The production of lentiviral vectors (LVs) pseudotyped with the vesicular stomatitis virus envelope glycoprotein (VSV‐G) is limited by the associated cytotoxicity of the envelope and by the production methods used, such as transient transfection of adherent cell lines. In this study, we established stable suspension producer cell lines for scalable and serum‐free LV production derived from two stable, inducible packaging cell lines, named GPRG and GPRTG. The established polyclonal producer cell lines produce self‐inactivating (SIN) LVs carrying a WAS‐T2A‐GFP construct at an average infectious titer of up to 4.64 × 107 TU mL−1 in a semi‐perfusion process in a shake flask and can be generated in less than two months.
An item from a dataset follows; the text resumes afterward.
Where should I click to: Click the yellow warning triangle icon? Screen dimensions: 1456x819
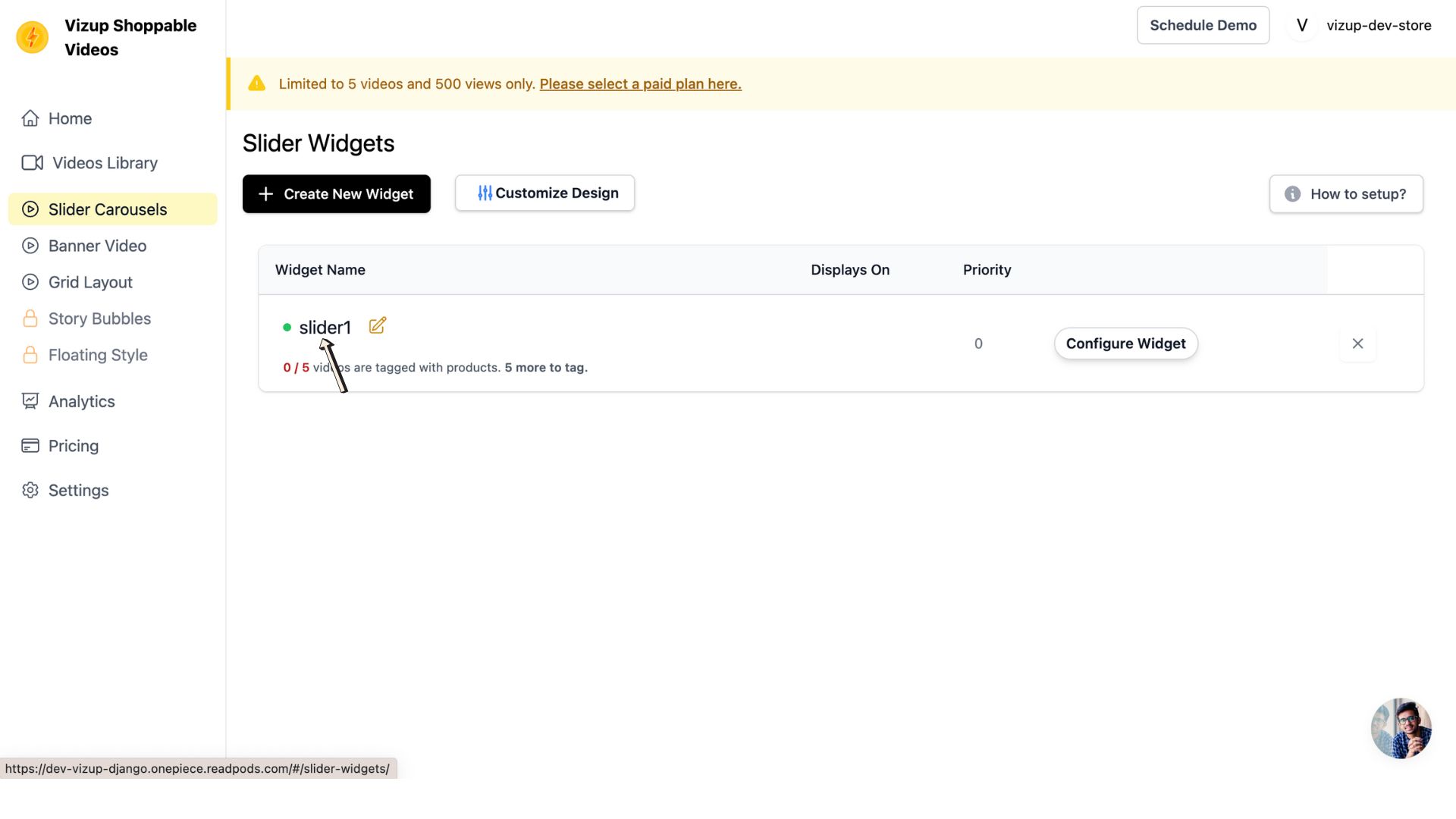point(257,83)
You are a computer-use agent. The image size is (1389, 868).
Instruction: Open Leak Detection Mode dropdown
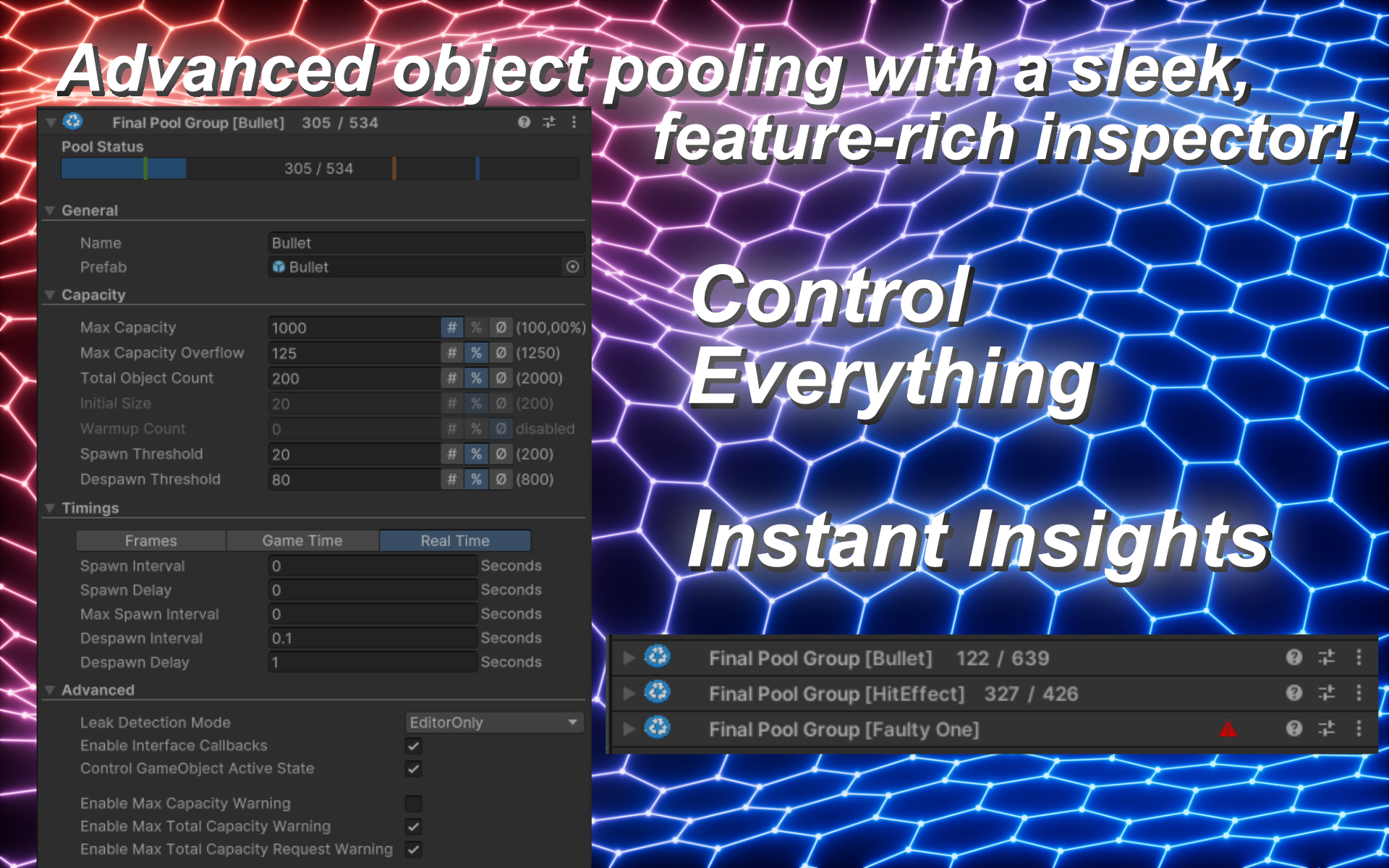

The derived monoclonal cell lines are functionally stable in continuous culture and produce an average infectious titer of up to 9.38 × 107 TU mL−1 in a semi‐perfusion shake flask process. The producer clones are able to maintain a productivity of >1 × 107 TU mL−1 day−1 for up to 29 consecutive days in a non‐optimized 5 L stirred‐tank bioreactor perfusion process, representing a major milestone in the field of LV manufacturing. As the producer cell lines are based on an inducible Tet‐off expression system, the established process allows LV production in the absence of inducers such as antibiotics. The purified LVs efficiently transduce human CD34+ cells, reducing the LV quantities required for gene and cell therapy applications. Graphical and Lay Summary Lentiviral vectors (LVs) are widely used for gene and cell therapies, but process yields are limited by traditional production methods like transient transfection and cytotoxic effects of some expressed vector components. In this work, we established stable suspension producer cell lines for scalable, serum‐free lentivirus production. The obtained producer clones produce LVs pseudotyped with the vesicular stomatitis virus envelope glycoprotein (VSV‐G) for several weeks in a perfusion stirred‐tank bioreactor process. The purified and concentrated LVs efficiently transduce human hematopoietic stem cells, which are common target cells for ex vivo gene and cell therapies.